Wednesday, December 1, 2010

The Body

I feel slightly guilty about abandoning Thomas Merton. I have yet to finish Sign of Jonas, though I am halfway through.

It's not his fault. I could laze about in his paragraphs for hours on end. It's just that I've had to put him aside in favor of a recently acquired part-time job and -- of course, ever-present -- my Anatomy & Physiology text.

I love the body. It's gruesome and magical, frightening and miraculous. I'm probably the most exhausted I've been in a while, having issues with sleeping and anxiety, and the feeling of always having something pressing to do. But I don't find myself so tired that I can't work up excitement over what makes us...us.

The kids have all these questions. They hear things in school about God making us, our bodies and minds, as if from waving a magic wand, and they look to me for confirmation. Which I give, in some vague way that leaves me unsettled and dissatisfied. Not Adam and Eve, and all that, as comfortingly simple as it all sounds. I stumble and stammer, mostly because I don't even begin to know what I believe, much less be able to explain it in some coherent way.

My text is like a bible of the body, and it's impossible not to see the intricate soulfulness of our creation, however it all came to be.

From the continued contraction of the striated muscle of the heart, to the ability of cells to effectively rid our bodies of toxins, to the nerve impulses that all work together to maintain homeostasis. To maintain. To be effective. For our bodies to work.

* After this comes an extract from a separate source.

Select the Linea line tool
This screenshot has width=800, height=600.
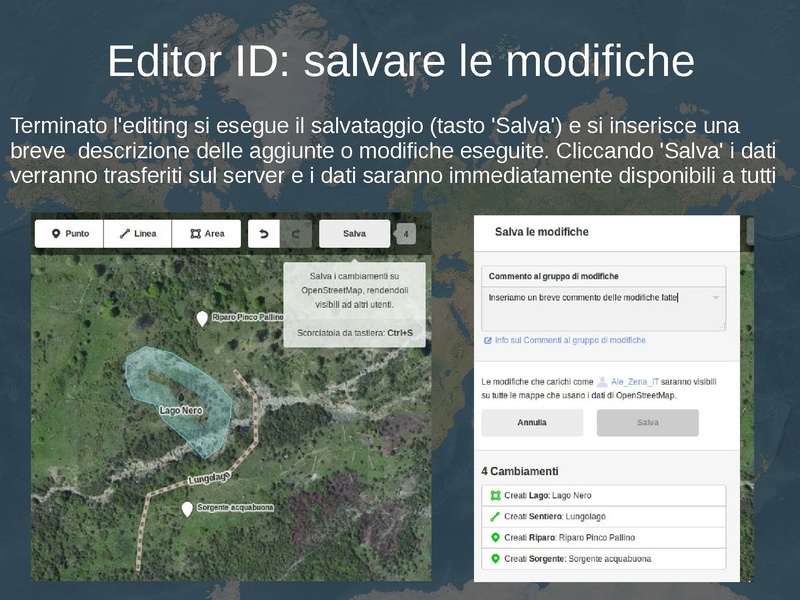(x=137, y=234)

It's not that I don't see the hand of God in it all. I do. I just don't feel comfortable trying to elucidate on how. I wish I could tell my girls that with some kind of eloquence, especially when they look at me with their big eyes, wanting to be right. Yes, God made us. End of story. Sort of. Because that story is long and varied with twists and turns.

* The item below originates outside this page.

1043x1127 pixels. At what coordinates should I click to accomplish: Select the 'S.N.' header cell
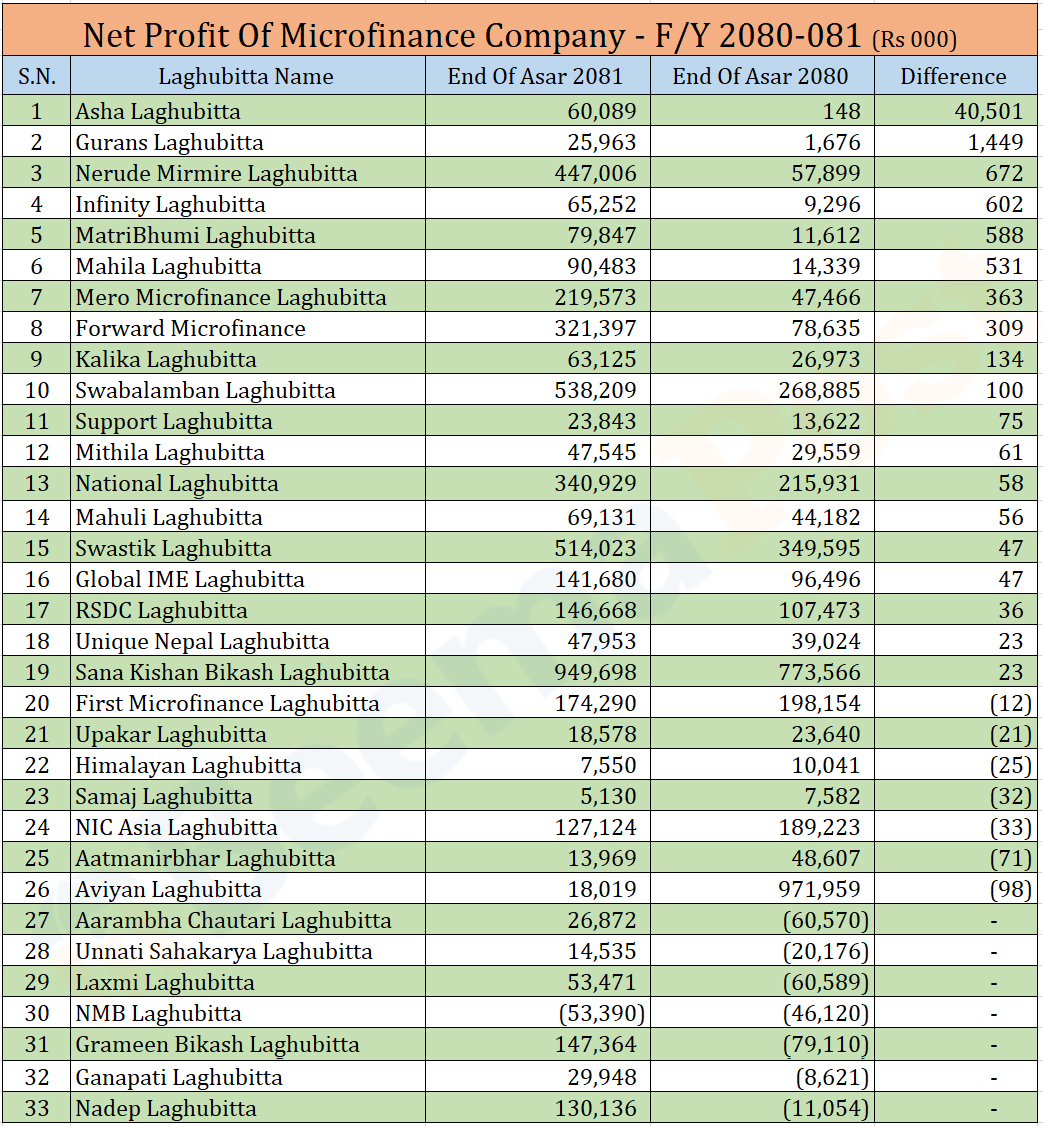[x=36, y=77]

I've brought up the general concept of evolution with them, how we can trace our ancestors back, but that's about it. I think they'd find the fact of Australopithecus Afarensis a bit suspect. I'll leave that to their future science teachers.

I wonder what Merton would think of it all. He writes little about the human body, except for his relatively poor health and the way illness spread through the monastery like a fire through parched woods. I wonder what he thought of creation and evolution, or where he found the intersection of science and faith, if at all.

I do know he'd believe, no matter our source, that we weren't made for ourselves alone.